Exercise:
Restrict the output to the lines below starting at the one that contains "khoailang_18cm (140, 1997)" and ending at the one that contains "Phong171292 (61, 1988)", and restate them word for word, both ends included.

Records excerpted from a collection
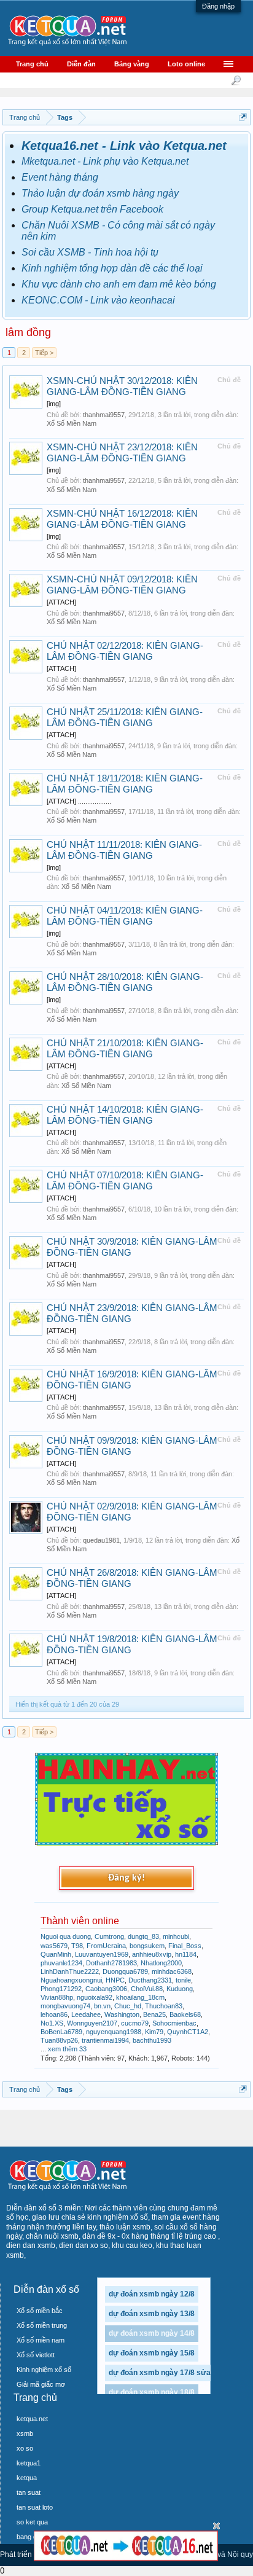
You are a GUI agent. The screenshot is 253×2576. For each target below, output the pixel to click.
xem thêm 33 (67, 2049)
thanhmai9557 (104, 414)
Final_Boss (184, 1945)
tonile (183, 1980)
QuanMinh (56, 1954)
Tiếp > (44, 352)
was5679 (54, 1945)
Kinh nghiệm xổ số (44, 2369)
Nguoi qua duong (66, 1936)
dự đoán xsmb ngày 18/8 (152, 2392)
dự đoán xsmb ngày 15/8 (152, 2353)
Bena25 (154, 2014)
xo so (25, 2448)
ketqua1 (29, 2463)
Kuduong (179, 1988)
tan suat (29, 2492)
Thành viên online (80, 1921)
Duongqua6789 (125, 1971)
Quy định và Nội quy (219, 2554)
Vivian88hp (57, 1997)
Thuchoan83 (163, 2006)
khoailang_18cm (140, 1997)
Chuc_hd (127, 2006)
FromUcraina (106, 1945)
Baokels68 (185, 2014)
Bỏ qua (216, 2526)
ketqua (27, 2477)
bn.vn (102, 2006)
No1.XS (52, 2023)
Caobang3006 (106, 1988)
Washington (121, 2014)
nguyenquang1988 (113, 2031)
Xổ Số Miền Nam (71, 423)
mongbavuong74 (65, 2006)
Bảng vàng (131, 64)
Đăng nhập (218, 6)
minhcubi (176, 1936)
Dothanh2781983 (111, 1963)
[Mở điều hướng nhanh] (243, 117)
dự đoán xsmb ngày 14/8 (152, 2333)
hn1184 (186, 1954)
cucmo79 (135, 2023)
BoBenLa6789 (61, 2031)
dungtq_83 (143, 1936)
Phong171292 (61, 1988)
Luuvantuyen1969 (101, 1954)
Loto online (186, 64)
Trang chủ (32, 64)
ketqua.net (32, 2418)
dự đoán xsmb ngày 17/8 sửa (160, 2372)
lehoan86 (54, 2014)
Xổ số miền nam (40, 2340)
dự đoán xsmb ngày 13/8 (152, 2313)
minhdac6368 (172, 1971)
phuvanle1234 (61, 1963)
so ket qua (32, 2522)
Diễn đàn (81, 64)
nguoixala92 (94, 1997)
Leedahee (86, 2014)
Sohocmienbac (174, 2023)
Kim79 (154, 2031)
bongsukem (147, 1945)
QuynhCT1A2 (187, 2031)
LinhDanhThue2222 (70, 1971)
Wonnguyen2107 (92, 2023)
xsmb (25, 2433)
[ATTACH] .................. (79, 801)
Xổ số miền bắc (40, 2310)
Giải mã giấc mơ (41, 2384)
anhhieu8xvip (151, 1954)
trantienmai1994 (105, 2040)
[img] (54, 403)
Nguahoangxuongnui (71, 1980)
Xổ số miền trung (42, 2325)
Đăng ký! (126, 1878)
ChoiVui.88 (147, 1988)
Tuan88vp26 (59, 2040)
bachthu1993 (152, 2040)
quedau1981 (101, 1540)
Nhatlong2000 (161, 1963)
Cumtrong (109, 1936)
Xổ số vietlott (36, 2355)
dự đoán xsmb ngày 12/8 (152, 2294)
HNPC (115, 1980)
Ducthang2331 (150, 1980)
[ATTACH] (61, 602)
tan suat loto (35, 2507)
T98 (77, 1945)
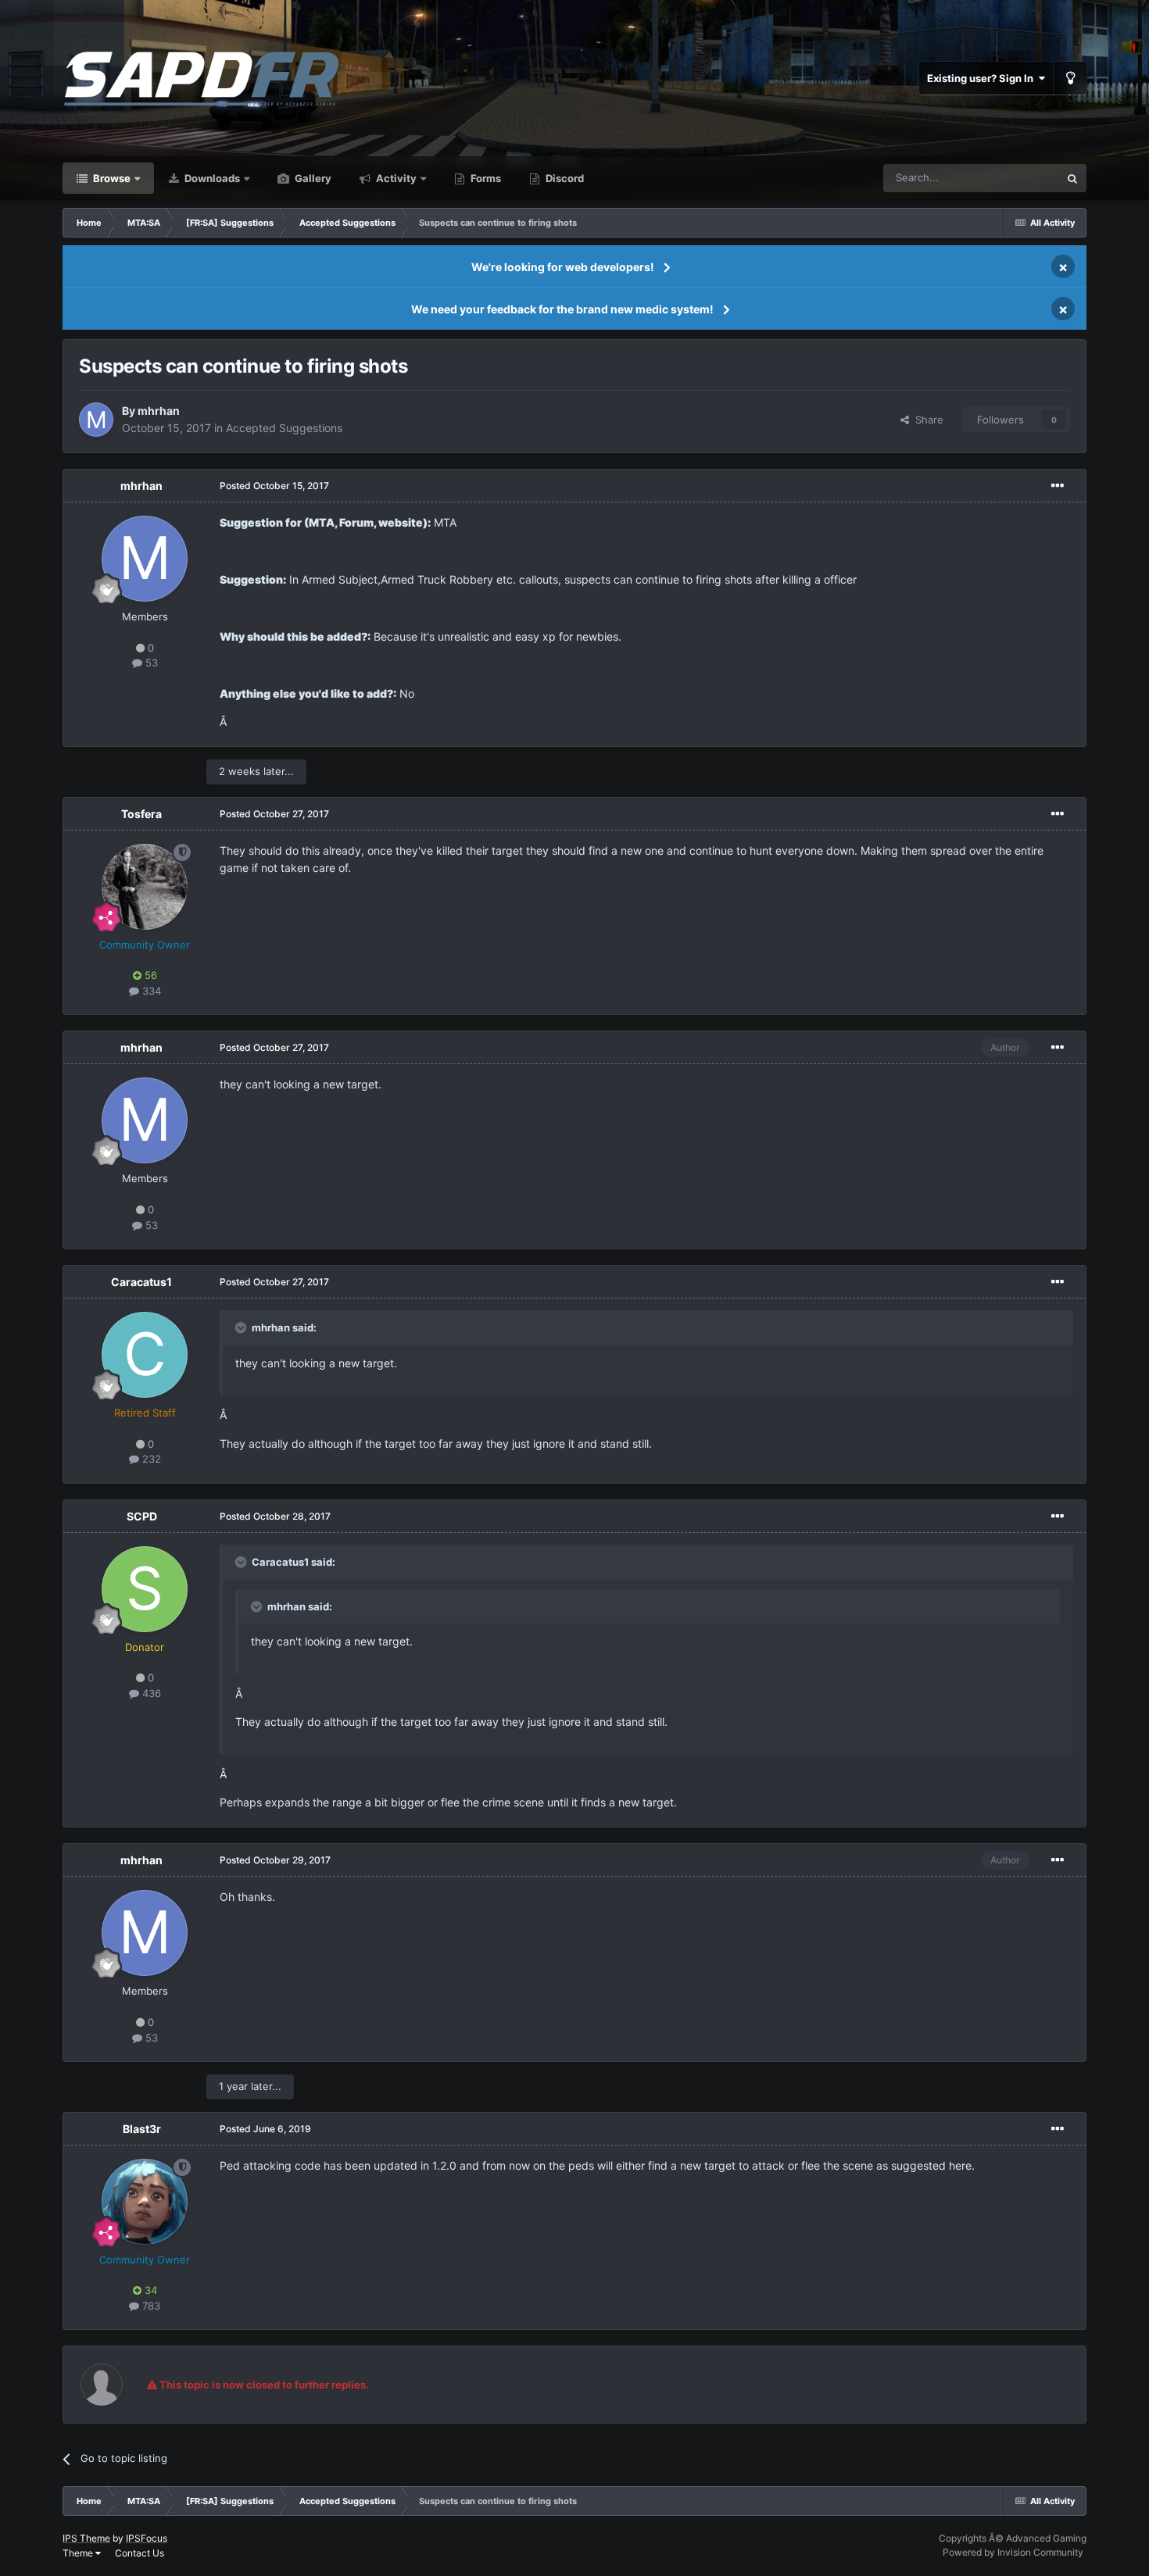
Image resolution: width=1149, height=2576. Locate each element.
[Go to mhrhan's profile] (96, 419)
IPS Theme (86, 2538)
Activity (395, 178)
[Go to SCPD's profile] (145, 1589)
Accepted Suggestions (284, 427)
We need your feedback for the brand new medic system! (562, 309)
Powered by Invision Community (1013, 2552)
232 (150, 1458)
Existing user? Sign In (982, 78)
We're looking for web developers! (562, 266)
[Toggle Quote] (242, 1327)
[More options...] (1057, 486)
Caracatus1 (141, 1281)
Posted (274, 485)
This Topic (1014, 178)
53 (150, 662)
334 (150, 990)
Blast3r (142, 2128)
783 (149, 2305)
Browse (111, 178)
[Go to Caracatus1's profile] (145, 1355)
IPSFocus (146, 2538)
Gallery (311, 178)
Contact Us (139, 2553)
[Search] (1072, 178)
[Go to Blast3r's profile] (145, 2202)
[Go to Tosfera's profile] (145, 887)
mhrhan (159, 410)
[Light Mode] (1070, 78)
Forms (484, 178)
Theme (79, 2553)
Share (926, 419)
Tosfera (141, 813)
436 (150, 1693)
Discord (563, 178)
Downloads (211, 178)
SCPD (142, 1516)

Result of the task:
khoailang_18cm (140, 1997)
Chuc_hd (127, 2006)
FromUcraina (106, 1945)
Baokels68 (185, 2014)
Bỏ qua (216, 2526)
ketqua (27, 2477)
bn.vn (102, 2006)
No1.XS (52, 2023)
Caobang3006 (106, 1988)
Washington (121, 2014)
nguyenquang1988 (113, 2031)
Xổ Số Miền Nam (71, 423)
mongbavuong74 (65, 2006)
Bảng vàng (131, 64)
Đăng nhập (218, 6)
minhcubi (176, 1936)
Dothanh2781983 (111, 1963)
[Mở điều hướng nhanh] (243, 117)
dự đoán xsmb ngày 14/8 (152, 2333)
hn1184 (186, 1954)
cucmo79 (135, 2023)
BoBenLa6789 (61, 2031)
dungtq_83 (143, 1936)
Phong171292 (61, 1988)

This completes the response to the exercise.